Everything, everything, everything was illumined now, when after ten decades the Bronze Guest himself came on a visit and said to him resonantly:

‘Greetings, dear offspring!’

Only three steps: the cracks of three beams splitting under the feet of the enormous guest; with his metal rear the emperor cast in bronze resonantly clanged against a chair; his green elbow fell with all the heaviness of bronze on the cheap little table from under the fold of his cloak, with bell-like, booming sounds; and with slow absent-mindedness, the emperor removed his bronze laurels from his head; and the bronze laurel crown fell, with a crash, from his brow.

And, jangling and clanking, a hand weighing many hundreds of poods took from the folds of the camisole a small, red-glowing pipe, and, indicating the pipe with his eyes, winked at it:

‘Petro Primo Catharina Secunda …’18

Stuck it into his strong lips, and the green smoke of unsoldered bronze began to rise beneath the moon.

Aleksandr Ivanych, Yevgeny, now understood for the first time that he had fled for a century in vain, that behind him the blows had crashed without any anger – in villages, towns, entrance porches, staircases; he had been pardoned from time immemorial, and all that had been, combined with all that was coming towards him – was only a series of ghostly passages through trials and torments before the trump of the Archangel.

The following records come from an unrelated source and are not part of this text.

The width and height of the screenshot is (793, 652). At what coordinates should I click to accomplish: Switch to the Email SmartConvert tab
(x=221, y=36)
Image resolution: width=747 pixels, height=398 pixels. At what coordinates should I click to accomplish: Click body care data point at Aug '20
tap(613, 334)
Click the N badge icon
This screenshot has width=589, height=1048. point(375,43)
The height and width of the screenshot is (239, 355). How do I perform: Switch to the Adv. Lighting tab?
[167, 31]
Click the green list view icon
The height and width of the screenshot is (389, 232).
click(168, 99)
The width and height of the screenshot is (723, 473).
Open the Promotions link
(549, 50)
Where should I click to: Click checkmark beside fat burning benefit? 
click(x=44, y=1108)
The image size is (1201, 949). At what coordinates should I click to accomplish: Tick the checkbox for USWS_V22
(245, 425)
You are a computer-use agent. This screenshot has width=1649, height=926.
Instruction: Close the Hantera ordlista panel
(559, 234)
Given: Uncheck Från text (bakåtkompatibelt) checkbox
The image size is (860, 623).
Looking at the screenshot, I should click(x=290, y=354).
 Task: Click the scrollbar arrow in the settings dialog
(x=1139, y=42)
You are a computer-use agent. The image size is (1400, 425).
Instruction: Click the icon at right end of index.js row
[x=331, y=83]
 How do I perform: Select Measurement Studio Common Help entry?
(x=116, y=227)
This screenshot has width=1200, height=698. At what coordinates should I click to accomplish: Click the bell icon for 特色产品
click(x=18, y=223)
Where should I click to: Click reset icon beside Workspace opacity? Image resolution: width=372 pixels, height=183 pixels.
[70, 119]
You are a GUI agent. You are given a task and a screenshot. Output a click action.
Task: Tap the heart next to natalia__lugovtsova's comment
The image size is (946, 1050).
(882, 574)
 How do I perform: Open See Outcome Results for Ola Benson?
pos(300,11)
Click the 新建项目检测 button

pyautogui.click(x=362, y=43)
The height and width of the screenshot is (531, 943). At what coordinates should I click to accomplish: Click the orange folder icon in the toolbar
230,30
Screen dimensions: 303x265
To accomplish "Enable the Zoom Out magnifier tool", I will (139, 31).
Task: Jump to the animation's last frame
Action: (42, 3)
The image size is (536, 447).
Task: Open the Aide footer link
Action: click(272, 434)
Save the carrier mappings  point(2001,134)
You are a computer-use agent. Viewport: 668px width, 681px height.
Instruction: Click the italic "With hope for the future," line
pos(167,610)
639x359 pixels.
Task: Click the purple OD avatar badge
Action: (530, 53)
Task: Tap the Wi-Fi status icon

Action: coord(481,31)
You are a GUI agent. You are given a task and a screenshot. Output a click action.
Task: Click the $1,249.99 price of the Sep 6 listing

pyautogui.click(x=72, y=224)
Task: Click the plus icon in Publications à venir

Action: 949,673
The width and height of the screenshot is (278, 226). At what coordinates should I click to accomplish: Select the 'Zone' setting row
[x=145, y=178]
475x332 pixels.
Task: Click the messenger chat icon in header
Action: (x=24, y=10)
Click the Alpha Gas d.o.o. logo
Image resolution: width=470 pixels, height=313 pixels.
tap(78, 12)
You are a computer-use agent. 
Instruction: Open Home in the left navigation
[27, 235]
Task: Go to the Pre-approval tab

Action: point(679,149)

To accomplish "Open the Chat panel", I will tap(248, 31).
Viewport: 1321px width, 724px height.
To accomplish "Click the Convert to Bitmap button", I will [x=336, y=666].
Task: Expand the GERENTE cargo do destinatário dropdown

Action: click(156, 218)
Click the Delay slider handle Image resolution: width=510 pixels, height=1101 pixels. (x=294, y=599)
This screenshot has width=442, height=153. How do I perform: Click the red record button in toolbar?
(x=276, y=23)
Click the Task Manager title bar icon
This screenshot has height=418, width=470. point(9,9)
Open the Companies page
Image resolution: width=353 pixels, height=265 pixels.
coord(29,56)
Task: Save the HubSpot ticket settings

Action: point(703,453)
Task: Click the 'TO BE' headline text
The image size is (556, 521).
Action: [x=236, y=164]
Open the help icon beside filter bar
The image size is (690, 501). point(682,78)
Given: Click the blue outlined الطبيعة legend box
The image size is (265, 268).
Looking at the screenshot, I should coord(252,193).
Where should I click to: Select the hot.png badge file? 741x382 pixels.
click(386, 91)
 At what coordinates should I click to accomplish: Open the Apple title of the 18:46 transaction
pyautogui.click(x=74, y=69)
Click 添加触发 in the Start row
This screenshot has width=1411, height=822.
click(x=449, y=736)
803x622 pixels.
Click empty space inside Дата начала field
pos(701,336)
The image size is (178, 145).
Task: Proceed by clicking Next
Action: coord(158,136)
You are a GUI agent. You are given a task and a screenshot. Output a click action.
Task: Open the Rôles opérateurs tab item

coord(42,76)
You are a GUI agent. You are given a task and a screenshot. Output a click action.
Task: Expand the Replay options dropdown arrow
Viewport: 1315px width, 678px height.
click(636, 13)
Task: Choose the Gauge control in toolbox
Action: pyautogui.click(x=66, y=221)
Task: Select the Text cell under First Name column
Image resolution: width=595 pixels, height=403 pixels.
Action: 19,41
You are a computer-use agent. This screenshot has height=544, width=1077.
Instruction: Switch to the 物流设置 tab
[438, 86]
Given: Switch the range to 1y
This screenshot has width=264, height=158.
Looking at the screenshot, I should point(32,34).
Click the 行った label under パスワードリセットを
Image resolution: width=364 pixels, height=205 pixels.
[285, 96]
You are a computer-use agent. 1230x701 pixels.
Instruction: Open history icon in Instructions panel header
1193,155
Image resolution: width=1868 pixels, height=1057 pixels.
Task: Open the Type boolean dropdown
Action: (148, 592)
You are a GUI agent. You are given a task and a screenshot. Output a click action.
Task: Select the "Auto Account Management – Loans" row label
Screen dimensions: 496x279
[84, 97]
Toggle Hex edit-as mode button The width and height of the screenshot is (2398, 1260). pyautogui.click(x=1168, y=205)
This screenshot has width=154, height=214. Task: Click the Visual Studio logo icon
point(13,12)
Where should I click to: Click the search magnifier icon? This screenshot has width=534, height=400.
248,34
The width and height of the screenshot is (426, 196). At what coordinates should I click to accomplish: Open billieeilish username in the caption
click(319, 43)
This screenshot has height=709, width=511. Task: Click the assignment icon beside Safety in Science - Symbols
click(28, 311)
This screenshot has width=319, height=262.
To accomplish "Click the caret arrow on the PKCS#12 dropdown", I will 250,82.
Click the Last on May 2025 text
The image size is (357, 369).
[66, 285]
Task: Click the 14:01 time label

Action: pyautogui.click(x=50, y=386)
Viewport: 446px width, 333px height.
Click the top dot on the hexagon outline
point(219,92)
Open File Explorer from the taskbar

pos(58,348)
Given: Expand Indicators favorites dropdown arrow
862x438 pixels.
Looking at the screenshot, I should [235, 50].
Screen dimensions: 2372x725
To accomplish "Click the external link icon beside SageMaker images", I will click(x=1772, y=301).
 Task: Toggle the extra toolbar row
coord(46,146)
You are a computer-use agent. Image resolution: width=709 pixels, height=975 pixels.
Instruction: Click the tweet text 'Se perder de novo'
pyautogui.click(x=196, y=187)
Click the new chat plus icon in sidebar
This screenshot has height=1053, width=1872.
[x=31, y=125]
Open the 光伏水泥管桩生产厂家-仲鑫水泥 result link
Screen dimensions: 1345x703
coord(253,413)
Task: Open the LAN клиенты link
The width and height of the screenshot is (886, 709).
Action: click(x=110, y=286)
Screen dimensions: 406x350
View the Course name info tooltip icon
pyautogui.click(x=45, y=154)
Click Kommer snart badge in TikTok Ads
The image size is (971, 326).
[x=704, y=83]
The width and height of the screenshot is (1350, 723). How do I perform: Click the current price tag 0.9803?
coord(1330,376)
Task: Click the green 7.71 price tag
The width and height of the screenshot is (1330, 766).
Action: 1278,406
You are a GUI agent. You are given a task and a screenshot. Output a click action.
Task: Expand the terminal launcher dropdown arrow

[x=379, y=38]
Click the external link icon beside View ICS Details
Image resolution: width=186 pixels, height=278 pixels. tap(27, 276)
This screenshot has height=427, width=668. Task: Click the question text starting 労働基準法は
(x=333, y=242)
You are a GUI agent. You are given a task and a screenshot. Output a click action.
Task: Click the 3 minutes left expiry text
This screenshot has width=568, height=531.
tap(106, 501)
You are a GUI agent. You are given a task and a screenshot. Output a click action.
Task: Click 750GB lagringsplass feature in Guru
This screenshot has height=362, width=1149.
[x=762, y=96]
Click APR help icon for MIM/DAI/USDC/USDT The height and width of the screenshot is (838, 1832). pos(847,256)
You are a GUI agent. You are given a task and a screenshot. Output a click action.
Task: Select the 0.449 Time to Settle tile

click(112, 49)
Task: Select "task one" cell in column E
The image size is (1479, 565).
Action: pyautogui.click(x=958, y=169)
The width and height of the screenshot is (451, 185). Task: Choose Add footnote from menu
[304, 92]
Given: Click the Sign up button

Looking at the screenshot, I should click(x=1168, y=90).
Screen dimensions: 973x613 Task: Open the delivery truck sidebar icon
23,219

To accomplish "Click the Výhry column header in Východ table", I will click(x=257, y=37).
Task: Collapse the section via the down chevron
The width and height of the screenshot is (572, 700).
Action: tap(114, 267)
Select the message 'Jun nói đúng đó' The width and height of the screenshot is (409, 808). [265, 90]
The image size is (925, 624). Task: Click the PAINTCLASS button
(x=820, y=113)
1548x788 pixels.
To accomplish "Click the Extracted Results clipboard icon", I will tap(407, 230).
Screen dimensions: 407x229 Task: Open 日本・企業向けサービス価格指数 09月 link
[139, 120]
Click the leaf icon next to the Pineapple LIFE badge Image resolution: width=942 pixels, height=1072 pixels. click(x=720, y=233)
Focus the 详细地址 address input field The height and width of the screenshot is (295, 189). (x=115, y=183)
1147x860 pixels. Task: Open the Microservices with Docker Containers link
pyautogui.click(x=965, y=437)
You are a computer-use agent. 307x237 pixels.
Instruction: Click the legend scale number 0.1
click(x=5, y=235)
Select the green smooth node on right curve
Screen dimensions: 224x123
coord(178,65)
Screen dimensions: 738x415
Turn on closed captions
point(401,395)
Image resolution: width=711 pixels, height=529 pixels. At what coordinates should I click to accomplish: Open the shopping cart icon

And – he fell at the feet of the Guest:

‘Master!’

In the Guest’s bronze eye sockets shone a bronze melancholy; on to his shoulder amicably fell a hand that shattered stones and broke collar-bones, glowing red-hot.

‘It’s all right: die, be patient a little while …’

The metal Guest, glowing beneath the moon with a thousand-degree fever, now sat before him burning, red-purple; now, annealed, he turned a dazzling white and flowed towards the inclining Aleksandr Ivanovich in an incinerating flood; in complete delirium Aleksandr Ivanovich trembled in an embrace of many poods: the Bronze Horseman flowed with metals into his veins.